4Geocoding at the census block group level is currently available for MEPS data from 1996, 1997, and 2000. However, these variables were not available at the time our analytic files were created. We contracted with AHRQ to add zip code information to 1996, 1998, and 1999 HC respondents because refined geographic identifiers other than FIPS codes were at the time unavailable. Zip codes were later added to the 2000 data by AHRQ. Although the population centroid of the zip code introduces measurement error into calculation of the distance between each individual's residence and each safety-net provider, it may also be the case that individuals care about the distance between their place of work and safety-net providers. To the extent that places of work are located near the population centroid of the zip code, our distance measure may better portray relevant distances compared with a measure based only on location of residence.
5Other researchers have measured safety-net funding with information on grant revenues for federally qualified health centers (FQHCs) or organizations that serve as grantees for FQHCs (Cunningham and Hadley 2004; Hadley and Cunningham 2004a). The measure appears to be more localized (describing grant revenues for grantees within a 5-mile radius of the centroid of each individual's zip code); in fact, however, grant revenues are recorded at the grantee level and grantees often provide care at several sites, some of which may be distant from the grantee. As such, grant revenues must be imputed across zip codes served.
6An instrumental variable (IV) approach is an alternative way to deal with the possibility that the location and capacity of safety-net providers is related to the location of mainstream providers. In practice, however, finding appropriate and valid instruments is often extremely challenging and we were not able to identify an adequate instrument. Hadley and Cunningham (2004a) use the population density in a county and a county-level physician-to-population ratio to instrument for the capacity of local safety-net providers. But conceptually, these variables may be correlated with access to care other than through their correlation with safety-net capacity. For example, a greater physician-to-population ratio is a measure of nonsafety-net care available to the uninsured, because a greater supply of physicians makes obtaining care more convenient for patients. Additionally, both instruments are measured at the county level, but the endogenous explanatory variable for which these variables are instruments—grant revenues within a 5-mile radius of a zip code's population centroid—is measured at a much smaller geographic level. These instruments can only capture differences in grant revenues across counties.

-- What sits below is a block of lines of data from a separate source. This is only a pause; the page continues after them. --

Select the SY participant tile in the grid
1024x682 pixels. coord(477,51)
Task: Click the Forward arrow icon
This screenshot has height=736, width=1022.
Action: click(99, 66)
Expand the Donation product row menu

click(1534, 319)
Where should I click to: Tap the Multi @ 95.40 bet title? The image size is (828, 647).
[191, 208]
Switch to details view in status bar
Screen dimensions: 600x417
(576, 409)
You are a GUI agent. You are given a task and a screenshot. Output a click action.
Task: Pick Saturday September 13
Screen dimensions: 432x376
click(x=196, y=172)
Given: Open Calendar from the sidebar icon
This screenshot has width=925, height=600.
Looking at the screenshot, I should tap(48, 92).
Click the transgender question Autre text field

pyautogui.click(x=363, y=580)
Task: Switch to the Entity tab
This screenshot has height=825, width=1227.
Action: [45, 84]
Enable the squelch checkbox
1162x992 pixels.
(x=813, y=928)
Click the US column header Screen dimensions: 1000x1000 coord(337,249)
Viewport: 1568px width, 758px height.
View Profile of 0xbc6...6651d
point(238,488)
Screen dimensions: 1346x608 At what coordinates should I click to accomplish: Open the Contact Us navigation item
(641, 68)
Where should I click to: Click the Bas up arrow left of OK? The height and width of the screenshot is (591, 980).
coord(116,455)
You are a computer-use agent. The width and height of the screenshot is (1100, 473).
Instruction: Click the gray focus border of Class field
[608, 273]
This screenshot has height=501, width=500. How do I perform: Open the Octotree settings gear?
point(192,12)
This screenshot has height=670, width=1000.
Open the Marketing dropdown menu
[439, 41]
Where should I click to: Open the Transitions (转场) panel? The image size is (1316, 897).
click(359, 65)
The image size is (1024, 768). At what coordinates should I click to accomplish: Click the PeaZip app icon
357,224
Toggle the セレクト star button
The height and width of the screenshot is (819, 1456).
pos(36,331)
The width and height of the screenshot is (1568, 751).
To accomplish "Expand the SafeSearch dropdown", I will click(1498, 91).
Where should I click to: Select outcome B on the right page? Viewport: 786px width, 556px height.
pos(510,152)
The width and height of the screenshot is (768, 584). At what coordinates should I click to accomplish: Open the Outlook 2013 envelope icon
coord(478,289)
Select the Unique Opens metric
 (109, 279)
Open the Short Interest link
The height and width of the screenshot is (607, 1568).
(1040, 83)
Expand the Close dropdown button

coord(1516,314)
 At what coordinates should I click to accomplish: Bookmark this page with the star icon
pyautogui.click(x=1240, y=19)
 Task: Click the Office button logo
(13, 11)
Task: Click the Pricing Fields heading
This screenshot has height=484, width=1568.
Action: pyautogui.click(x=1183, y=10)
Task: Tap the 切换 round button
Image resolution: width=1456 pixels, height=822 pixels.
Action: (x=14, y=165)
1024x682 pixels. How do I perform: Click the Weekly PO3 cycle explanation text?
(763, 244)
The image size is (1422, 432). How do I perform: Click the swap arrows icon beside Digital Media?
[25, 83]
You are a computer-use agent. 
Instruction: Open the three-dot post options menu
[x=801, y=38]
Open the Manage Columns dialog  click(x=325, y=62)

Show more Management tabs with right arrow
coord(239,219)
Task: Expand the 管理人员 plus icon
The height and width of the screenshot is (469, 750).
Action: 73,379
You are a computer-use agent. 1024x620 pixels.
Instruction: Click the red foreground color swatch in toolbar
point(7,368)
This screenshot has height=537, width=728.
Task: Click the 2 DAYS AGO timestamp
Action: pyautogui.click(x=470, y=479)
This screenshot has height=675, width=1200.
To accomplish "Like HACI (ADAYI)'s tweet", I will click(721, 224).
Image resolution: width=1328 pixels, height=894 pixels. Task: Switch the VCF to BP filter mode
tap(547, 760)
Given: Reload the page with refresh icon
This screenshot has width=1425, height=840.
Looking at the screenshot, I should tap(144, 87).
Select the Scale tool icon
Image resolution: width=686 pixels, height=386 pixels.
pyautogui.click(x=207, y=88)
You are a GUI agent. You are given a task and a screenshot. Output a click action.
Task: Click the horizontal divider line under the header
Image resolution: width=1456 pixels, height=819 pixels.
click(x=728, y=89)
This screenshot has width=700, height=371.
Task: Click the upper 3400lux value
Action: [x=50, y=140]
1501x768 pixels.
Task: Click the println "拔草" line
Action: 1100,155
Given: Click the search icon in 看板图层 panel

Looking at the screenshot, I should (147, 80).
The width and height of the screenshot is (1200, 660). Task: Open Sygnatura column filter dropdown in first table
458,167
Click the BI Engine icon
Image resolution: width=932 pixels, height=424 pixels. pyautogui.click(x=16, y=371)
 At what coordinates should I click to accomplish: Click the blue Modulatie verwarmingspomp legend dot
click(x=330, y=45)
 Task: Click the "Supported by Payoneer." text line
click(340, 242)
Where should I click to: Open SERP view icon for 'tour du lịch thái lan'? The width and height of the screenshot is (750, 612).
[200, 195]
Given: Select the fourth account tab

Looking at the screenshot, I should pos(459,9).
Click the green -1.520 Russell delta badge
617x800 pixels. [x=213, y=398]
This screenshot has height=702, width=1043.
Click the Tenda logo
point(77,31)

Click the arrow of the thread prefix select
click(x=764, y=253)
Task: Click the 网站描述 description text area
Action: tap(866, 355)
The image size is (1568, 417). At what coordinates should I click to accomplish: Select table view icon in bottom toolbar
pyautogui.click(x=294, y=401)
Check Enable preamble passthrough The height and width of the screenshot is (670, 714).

7The simulation values for each of the 10-mile radius measures used in the rural regressions (number of EDs, number of public hospitals, and number of BPHC providers within 10 miles) were 0 and 1, indicating that most individuals in rural areas lived either in a place with no or one such provider within 10 miles. Ten percent of the rural uninsured had more than one BPHC provider within 10 miles (79 percent had none and 11 percent had one); 7 percent had more than one ED within 10 miles (36 percent had none and 58 percent had one); and less than 1 percent had more than one public hospital within 10 miles (71 percent had none and 28 percent had one).